新しい楽しみ
NYに聖書を持って行ったことを書きましたが、妹は友だちが来たとき、「姉は毎日聖書を読んでいる」と驚いた様子で話していました。
(毎日読んでいた訳ではないのですが、、、、)
その彼女から、「ボーイフレンドがプロテスタントの熱心な信者で、聖書を勉強してほしいと言われたの。Aki(わたしの妹)に聖書を借りて読んでるけど、眠くなるだけで全然意味がわからない。どうしたらいい?」と聞かれました。
「一人で家で聖書を読んでも、理解は難しいよ、、、。」
その時は、そう答えました。
『信仰が先か、聖書が先か。』その時は、そう思ったのです。
聖書をどこから読むかによっても、「面白くない」「意味がわからない」という感想だけに終わってしまいます。
福音宣教の3月号、高橋洋成さんのコラムに、
「マルコの福音書はせわしなく場面が切り替わる。導入部分のイエスの出現と洗礼、荒野の試練、宣教の開始、使徒たちとの出会いに至るまでの経緯を、マタイとルカでは4〜5章を費やしているのに、マルコはたったの1章で駆け抜ける。」
と書いてありました。
今では1番最初に書かれた福音書はマルコである、とわたしたちは認識していますが、実はこの福音書は他の3つの福音書に比べて軽視されていたという歴史があります。

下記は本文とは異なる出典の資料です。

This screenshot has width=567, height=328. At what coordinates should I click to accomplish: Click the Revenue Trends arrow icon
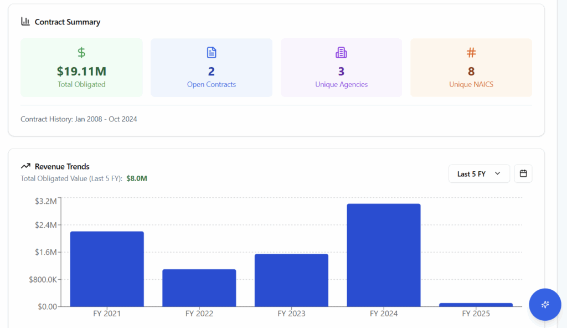tap(25, 166)
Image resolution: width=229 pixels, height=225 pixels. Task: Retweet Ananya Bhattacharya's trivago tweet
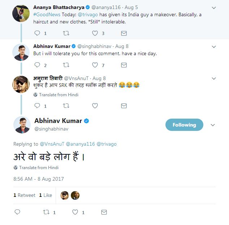66,33
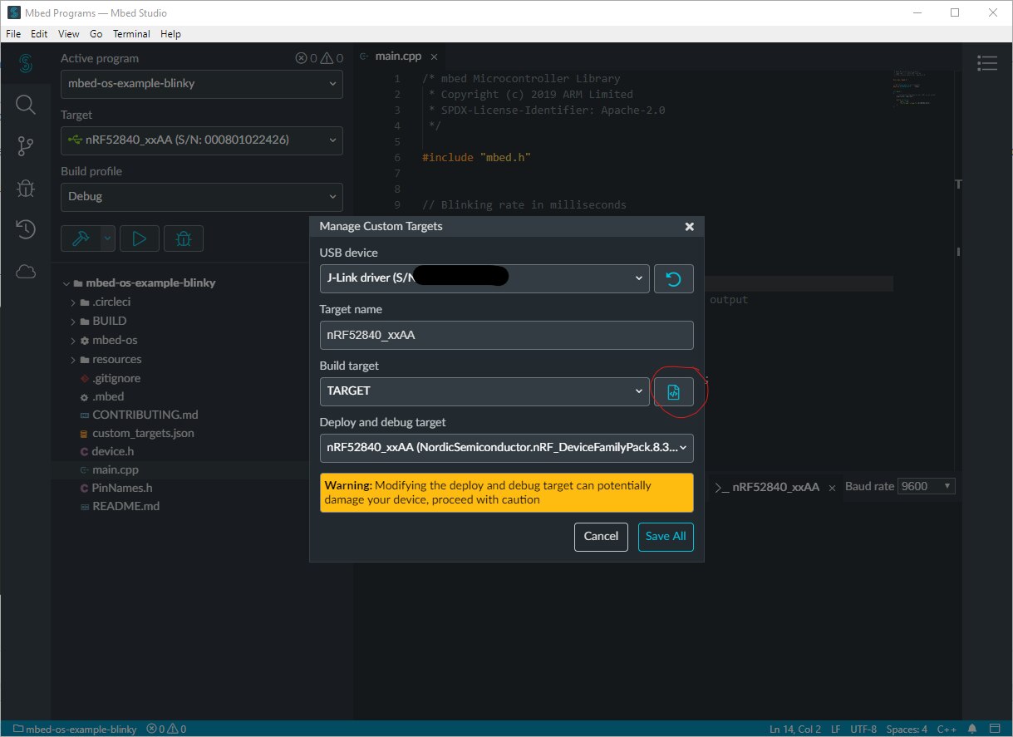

マルコに関する注解書は、中世のはじめまで何一つ世に出ることはなかったのです。
マルコの661節のうち、90%がマタイの中に複製され、55%はルカにあります。
マルコは使徒たちの幾つもの欠点を赤裸々に描写しているのに、マタイとルカはそれを柔軟に扱っています。
そして、イエスのかなり人間臭いさまざまな活動と感情を描いているのに、マタイとルカはそれを削除しています。
そのような細かな研究が進む中で、20世紀になってようやく「マルコが最初に書かれた福音書である」と学者たちは結論づけるに至ったのです。
冒頭に書いた妹の友人に、この本を薦めようと思います。
この本は、聖書の師匠から「素晴らしいから、ぜひ読んで!」と教えてもらった、今年の1冊目です。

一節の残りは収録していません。